Your assignment – Output the material as a numbered list, from its first line up to and including the line with "Image resolution: width=827". Skip blank lines and leave out the pictures.

Data for analysis –
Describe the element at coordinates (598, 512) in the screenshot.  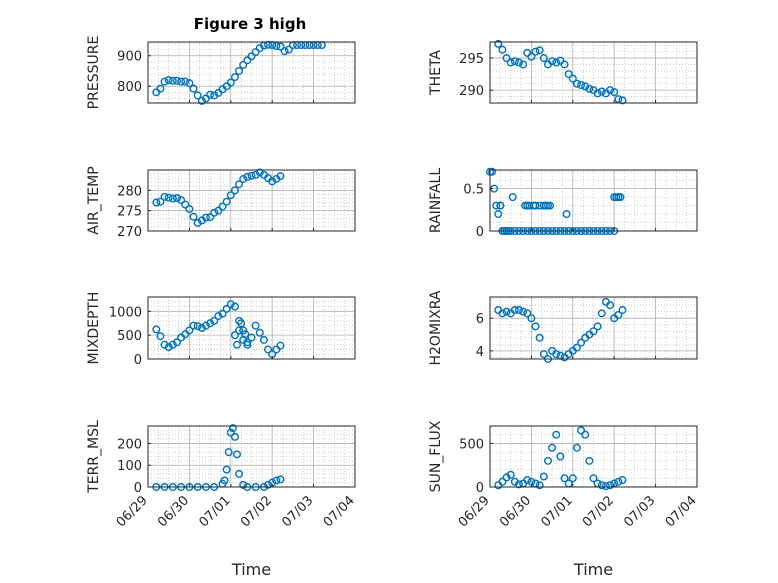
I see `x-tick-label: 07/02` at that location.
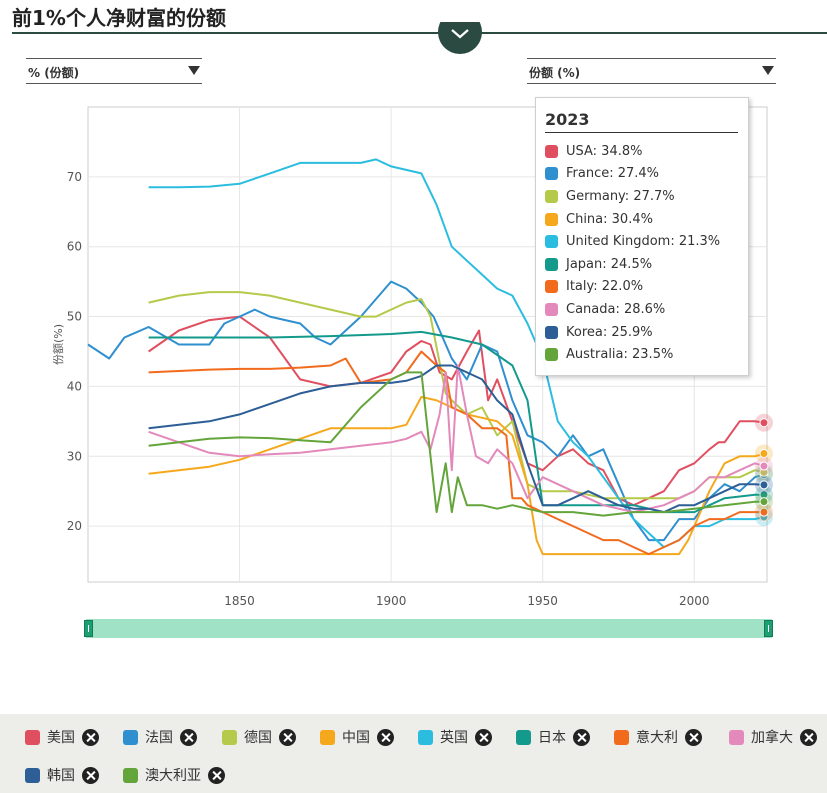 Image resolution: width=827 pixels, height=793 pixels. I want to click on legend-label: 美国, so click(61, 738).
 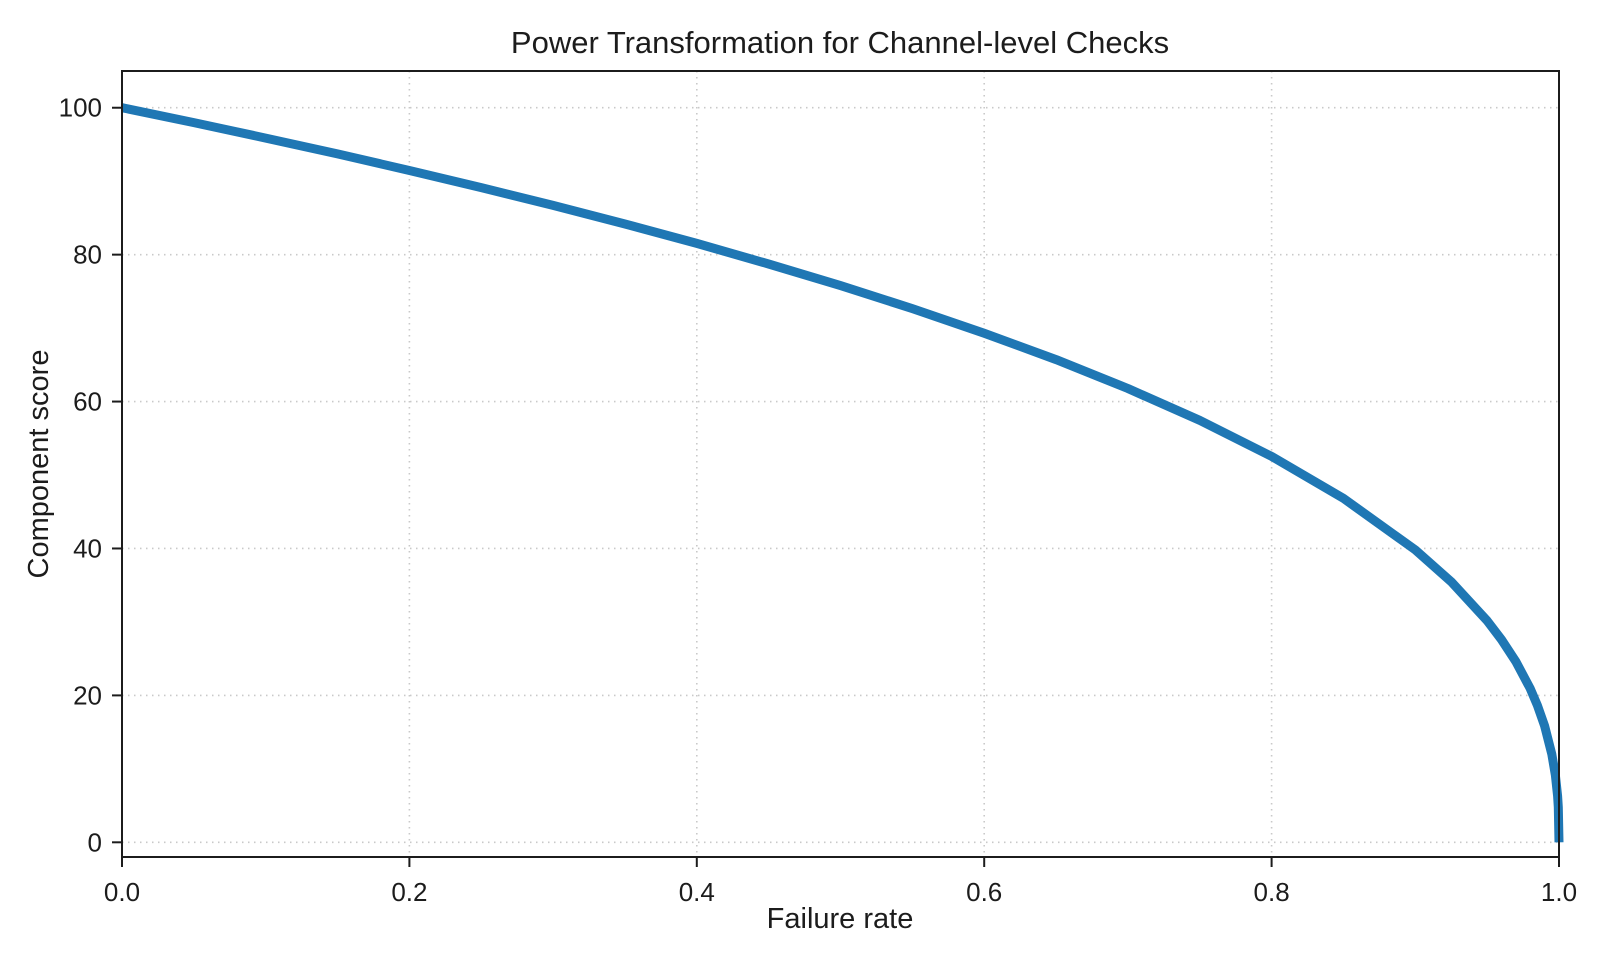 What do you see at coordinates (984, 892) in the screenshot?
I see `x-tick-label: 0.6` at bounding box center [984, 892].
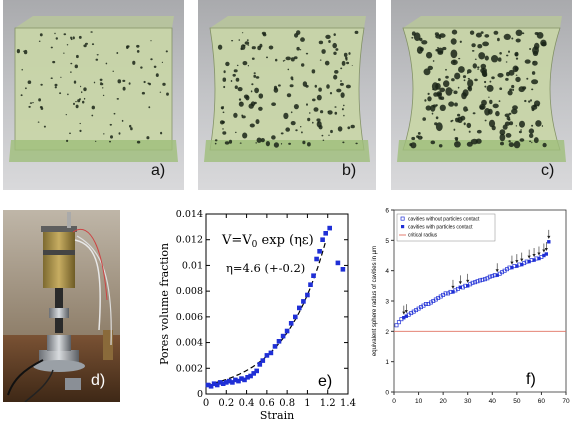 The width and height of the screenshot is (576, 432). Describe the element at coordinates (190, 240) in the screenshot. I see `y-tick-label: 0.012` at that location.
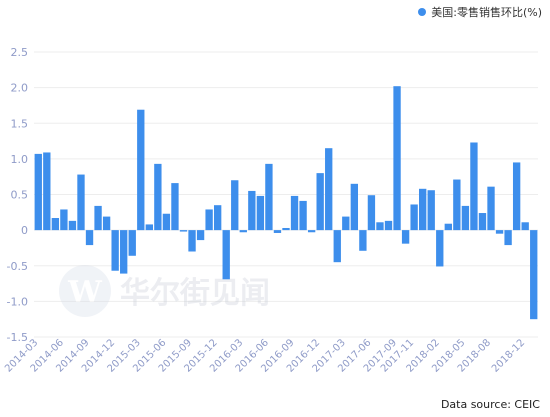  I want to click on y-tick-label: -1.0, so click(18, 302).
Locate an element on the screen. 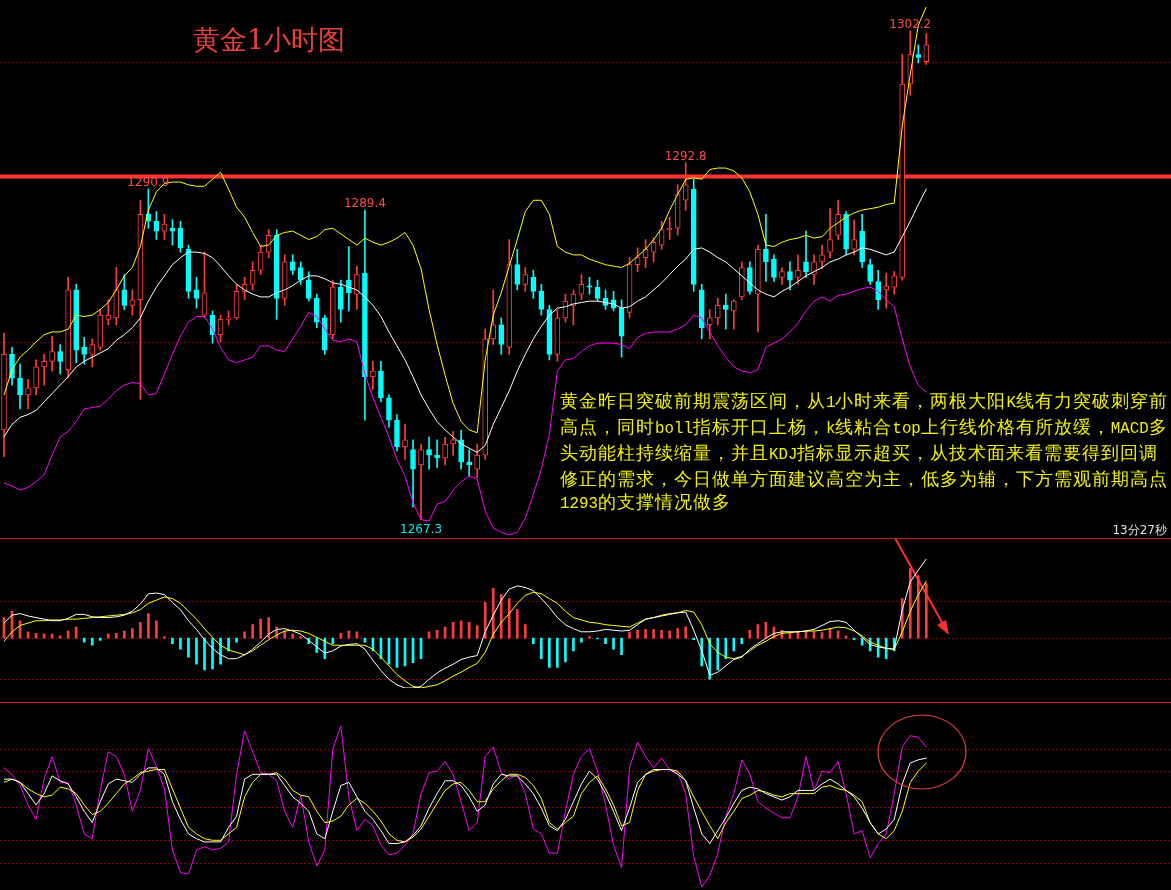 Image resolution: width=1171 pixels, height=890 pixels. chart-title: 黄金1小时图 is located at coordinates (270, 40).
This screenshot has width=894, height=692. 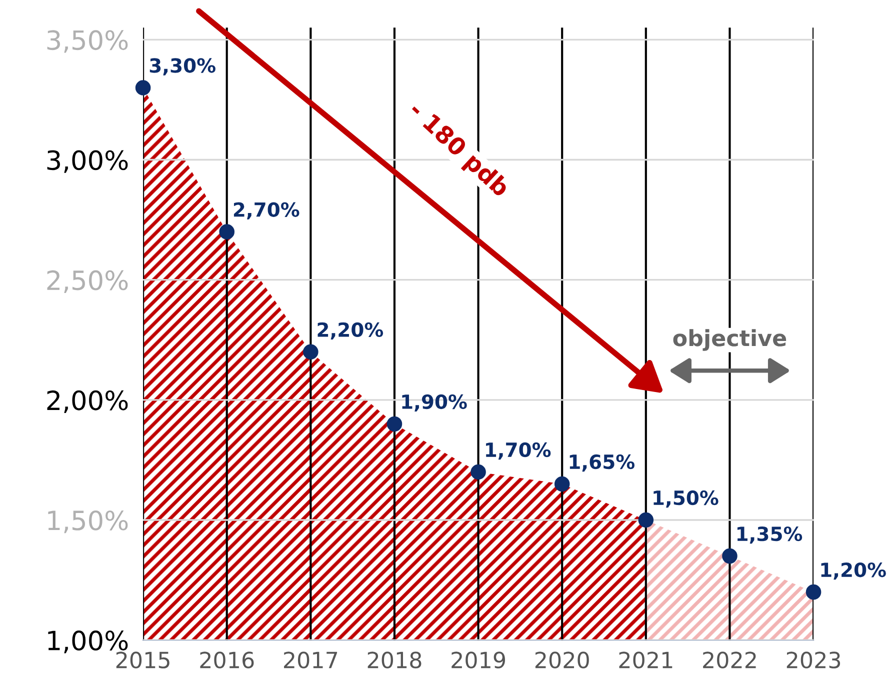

Answer section –
1. Describe the element at coordinates (598, 512) in the screenshot.  
2. I see `x-tick-label: 07/02` at that location.
3.  Image resolution: width=827 pixels, height=793 pixels. I want to click on legend-label: 美国, so click(61, 738).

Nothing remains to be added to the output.